For other cases, lookupFunction requests ExternalCatalog to find the function and loads its resources. It then creates a corresponding temporary function and looks up the function again.

Note

lookupFunction is used when:

Finding Relation (Table or View) in Catalogs — lookupRelation Method

lookupRelation(name: TableIdentifier): LogicalPlan

lookupRelation finds the name table in the catalogs (i.e.
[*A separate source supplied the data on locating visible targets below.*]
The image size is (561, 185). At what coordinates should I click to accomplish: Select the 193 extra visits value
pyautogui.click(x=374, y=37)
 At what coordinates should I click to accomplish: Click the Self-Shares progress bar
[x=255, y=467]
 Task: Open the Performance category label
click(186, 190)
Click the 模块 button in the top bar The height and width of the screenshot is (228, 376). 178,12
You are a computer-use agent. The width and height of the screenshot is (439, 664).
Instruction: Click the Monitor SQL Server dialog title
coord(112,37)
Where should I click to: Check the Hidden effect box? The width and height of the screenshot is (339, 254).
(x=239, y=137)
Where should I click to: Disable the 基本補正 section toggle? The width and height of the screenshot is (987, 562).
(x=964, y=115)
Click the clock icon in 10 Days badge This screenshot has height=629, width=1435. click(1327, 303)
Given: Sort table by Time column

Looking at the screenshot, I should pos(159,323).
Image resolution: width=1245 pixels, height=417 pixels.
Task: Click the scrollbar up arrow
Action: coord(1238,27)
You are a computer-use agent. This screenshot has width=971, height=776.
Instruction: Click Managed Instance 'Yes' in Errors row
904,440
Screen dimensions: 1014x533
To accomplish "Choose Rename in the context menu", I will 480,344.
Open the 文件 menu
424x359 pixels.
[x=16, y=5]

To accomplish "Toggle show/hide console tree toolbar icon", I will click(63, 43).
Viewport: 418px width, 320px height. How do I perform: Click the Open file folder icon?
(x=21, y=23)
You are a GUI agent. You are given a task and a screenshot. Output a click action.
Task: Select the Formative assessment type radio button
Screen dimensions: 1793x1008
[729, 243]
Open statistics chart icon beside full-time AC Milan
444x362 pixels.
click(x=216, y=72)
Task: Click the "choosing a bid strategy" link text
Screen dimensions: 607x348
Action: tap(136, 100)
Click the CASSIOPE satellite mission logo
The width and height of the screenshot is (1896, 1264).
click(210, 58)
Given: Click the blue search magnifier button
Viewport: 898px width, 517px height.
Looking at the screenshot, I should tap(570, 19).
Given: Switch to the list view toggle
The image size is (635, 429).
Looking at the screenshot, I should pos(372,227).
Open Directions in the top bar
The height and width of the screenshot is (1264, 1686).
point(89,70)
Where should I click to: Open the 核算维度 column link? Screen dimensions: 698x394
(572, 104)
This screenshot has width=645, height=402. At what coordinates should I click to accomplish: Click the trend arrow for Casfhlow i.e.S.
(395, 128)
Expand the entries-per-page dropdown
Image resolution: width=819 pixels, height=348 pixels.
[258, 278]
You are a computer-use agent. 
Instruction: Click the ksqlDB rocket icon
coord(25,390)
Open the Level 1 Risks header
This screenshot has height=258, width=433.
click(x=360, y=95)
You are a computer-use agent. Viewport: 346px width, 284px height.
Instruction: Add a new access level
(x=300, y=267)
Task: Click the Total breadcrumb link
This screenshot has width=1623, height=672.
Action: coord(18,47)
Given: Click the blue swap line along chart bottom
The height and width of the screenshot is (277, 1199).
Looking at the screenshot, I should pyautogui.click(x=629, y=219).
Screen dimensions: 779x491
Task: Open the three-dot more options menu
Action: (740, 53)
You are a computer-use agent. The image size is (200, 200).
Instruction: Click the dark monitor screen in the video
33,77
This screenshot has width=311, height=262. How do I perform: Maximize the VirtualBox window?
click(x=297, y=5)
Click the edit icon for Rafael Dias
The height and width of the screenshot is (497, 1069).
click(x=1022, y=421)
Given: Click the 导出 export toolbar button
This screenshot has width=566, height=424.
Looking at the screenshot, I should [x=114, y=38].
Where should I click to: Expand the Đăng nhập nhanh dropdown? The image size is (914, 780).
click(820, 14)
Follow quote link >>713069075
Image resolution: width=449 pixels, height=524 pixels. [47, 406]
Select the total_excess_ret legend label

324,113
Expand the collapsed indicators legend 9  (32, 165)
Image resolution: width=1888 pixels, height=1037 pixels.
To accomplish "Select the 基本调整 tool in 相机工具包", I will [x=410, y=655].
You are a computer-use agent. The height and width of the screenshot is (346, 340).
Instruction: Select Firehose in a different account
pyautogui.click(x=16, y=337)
GlobalTempViewManager, ExternalCatalog or registry of temporary views) and gives a SubqueryAlias per table type.

scala> :type spark.sessionState.catalog
org.apache.spark.sql.catalyst.catalog.SessionCatalog

import spark.sessionState.{catalog => c}
import org.apache.spark.sql.catalyst.TableIdentifier

// Global temp view
val db = spark.sharedState.globalTempViewManager.database
// Make the example reproducible (and so "replace")
spark.range(1).createOrReplaceGlobalTempView("gv1")
val gv1 = TableIdentifier(table = "gv1", database = Some(db))
val plan = c.lookupRelation(gv1)
scala> println(plan.numberedTreeString)
00 SubqueryAlias gv1
01 +- Range (0, 1, step=1, splits=Some(8))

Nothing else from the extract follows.